• [Selected excerpt]
↓

In our Cardio Rehab class (at Toronto Rehab), they gave us a chart of temperature vs. humidity, with maybe 4 bands on it, labeled like "OK/Green", "Caution/Yellow", "Extreme Caution/Orange", and "Forget It/Red". When I asked whether that chart isn't just a variation on the (Canadian) Humidex [index], I got an unsatisfactory answer, IMHO. ("The two indeces were designed for different purposes, so they're not directly comparable," type thing.)
In fact, I think the two charts/indeces, AND the similar U.S. heat index, are all designed for virtually identical purposes -- to integrate the additional stress that increasing temperature and increasing humidity add to an exercising body (and heart, lungs, etc.).
I briefly compared the three of them, and they all seem quite similar, though the lines (e.g., between "You can go outside but don't exercise" and "Don't even go outside") often fall at slightly different places. As I recall, the US & Canadian indeces -- neither of them specifically tailored to OHS patients -- were more different from each other than the supposedly heart-specific one was to either.
Bottom line is that, according to my experts and (I think) many others, there comes a level of combined heat and humidity at which one -- we all -- should stop doing strenuous exercise outside, and a higher level of combined heat and humidity at which one -- we all -- should stay indoors with A/C or with our wrists in a bucket of cold water, etc.

↑

• [Dataset content]

↓

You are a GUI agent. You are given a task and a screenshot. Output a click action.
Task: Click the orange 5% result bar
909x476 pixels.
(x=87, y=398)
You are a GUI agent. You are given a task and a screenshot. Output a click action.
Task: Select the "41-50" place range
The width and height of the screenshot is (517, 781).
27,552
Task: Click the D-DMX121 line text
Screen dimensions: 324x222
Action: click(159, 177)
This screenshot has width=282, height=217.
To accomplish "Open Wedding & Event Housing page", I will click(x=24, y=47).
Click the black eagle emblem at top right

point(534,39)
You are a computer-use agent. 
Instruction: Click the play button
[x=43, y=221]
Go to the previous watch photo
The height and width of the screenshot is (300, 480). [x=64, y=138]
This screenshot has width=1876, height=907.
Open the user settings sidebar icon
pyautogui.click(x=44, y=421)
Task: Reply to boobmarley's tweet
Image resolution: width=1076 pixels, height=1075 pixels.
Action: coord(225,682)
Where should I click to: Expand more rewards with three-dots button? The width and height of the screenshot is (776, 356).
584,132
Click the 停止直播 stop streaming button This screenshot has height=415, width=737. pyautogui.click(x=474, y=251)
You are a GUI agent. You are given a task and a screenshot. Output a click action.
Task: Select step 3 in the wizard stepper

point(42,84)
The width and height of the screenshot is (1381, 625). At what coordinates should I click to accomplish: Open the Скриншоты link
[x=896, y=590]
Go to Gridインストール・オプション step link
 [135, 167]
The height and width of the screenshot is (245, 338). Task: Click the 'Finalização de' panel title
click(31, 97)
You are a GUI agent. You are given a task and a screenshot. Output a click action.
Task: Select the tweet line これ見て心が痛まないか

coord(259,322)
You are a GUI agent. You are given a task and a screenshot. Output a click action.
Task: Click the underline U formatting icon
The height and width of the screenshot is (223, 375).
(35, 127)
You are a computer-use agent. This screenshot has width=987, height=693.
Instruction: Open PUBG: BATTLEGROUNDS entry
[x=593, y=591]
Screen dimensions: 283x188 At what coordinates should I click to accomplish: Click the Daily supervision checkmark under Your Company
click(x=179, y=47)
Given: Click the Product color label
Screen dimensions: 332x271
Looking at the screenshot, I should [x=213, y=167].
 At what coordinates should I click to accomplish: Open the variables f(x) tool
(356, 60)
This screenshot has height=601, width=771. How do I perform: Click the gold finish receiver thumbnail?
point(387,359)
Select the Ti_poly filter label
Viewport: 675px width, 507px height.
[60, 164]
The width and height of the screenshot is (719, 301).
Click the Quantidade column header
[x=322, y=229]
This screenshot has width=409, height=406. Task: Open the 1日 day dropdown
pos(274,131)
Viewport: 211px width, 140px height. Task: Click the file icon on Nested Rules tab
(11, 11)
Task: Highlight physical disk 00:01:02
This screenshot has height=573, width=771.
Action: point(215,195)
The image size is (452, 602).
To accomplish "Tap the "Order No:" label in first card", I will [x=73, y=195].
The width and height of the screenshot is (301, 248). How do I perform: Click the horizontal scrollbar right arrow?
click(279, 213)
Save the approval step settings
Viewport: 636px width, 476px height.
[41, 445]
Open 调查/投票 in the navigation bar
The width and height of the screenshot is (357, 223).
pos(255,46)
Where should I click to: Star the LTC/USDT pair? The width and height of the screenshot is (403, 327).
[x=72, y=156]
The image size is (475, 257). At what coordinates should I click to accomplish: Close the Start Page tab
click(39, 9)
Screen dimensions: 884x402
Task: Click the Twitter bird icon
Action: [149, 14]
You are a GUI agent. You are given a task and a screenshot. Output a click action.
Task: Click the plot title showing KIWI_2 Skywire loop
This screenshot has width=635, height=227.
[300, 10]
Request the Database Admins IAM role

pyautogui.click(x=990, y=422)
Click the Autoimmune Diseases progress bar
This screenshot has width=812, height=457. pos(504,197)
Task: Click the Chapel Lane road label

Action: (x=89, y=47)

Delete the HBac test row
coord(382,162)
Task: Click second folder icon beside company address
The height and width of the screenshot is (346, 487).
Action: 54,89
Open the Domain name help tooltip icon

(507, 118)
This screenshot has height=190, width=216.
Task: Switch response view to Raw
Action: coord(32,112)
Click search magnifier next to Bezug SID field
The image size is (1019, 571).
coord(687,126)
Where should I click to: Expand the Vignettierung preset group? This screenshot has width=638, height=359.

↑

• [Task requirements] Carry on the post about heat-and-humidity exercise charts, starting right after its final sentence. Nothing in the listing is needed here.

• [Response below]
If people are recovered enough and healthy and fit enough, they can presumably withstand a higher level of (combined) heat, humidity, and exertion. But one take-home message is that it's the "sum" of those three -- heat, humidity, and exertion -- that determines how hard, how stressful, the exercise is. So most of us (MAYBE with the exception of ShezaGirlie!) should back off on exertion as heat and humidity increase.
BTW, my Cardio Rehab clinic has made maps of many of Toronto's indoor shopping malls, mapping out walking paths that are 1 mile (or 1/4, 1/2. . .) long, so patients can drive or subway to those malls then do their prescribed exercises in the air-conditioned malls. They've asked us to suggest unmapped shopping malls that we'd like mapped, and they'll try to get them covered. At the Rehab clinic, they have an outdoor track (half of it in the sun!) and in indoor track; when the various indeces are high (or the Air Quality Index is bad), they get us to do our walking or walking/jogging on the indoor track.
I hope this helps somebody. I don't think they've put their own index online, I just got a paper printout.